▶ What is needed
Below is a listing; repeat exactly the lines from the one containing "You are a computer-use" to the one containing "Instruction: Open View", both included.

(Record extracts begins)

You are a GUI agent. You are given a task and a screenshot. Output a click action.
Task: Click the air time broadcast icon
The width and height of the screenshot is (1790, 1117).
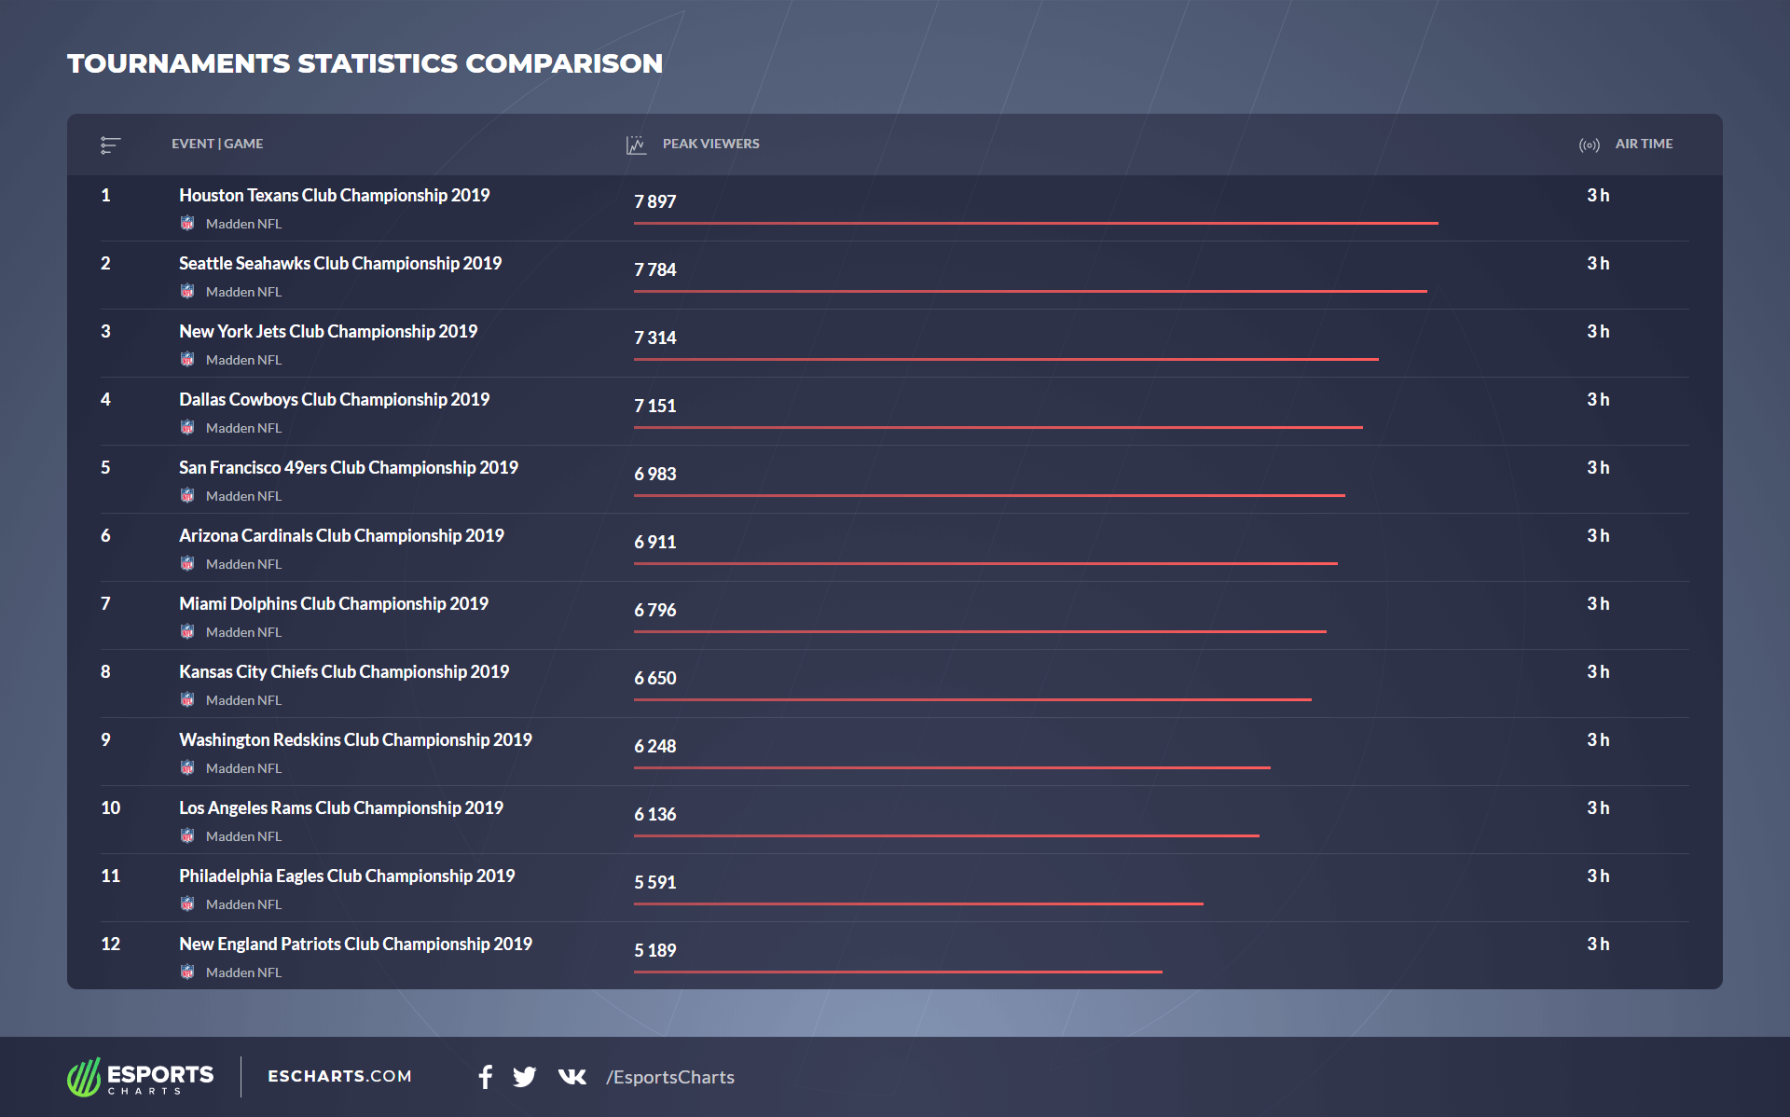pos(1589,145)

(Record extracts ends)
(Record extracts begins)

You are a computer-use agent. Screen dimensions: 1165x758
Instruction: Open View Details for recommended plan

(Record extracts ends)

▶ Task output
You are a computer-use agent. Screen dimensions: 1165x758
Instruction: Open View Details for recommended plan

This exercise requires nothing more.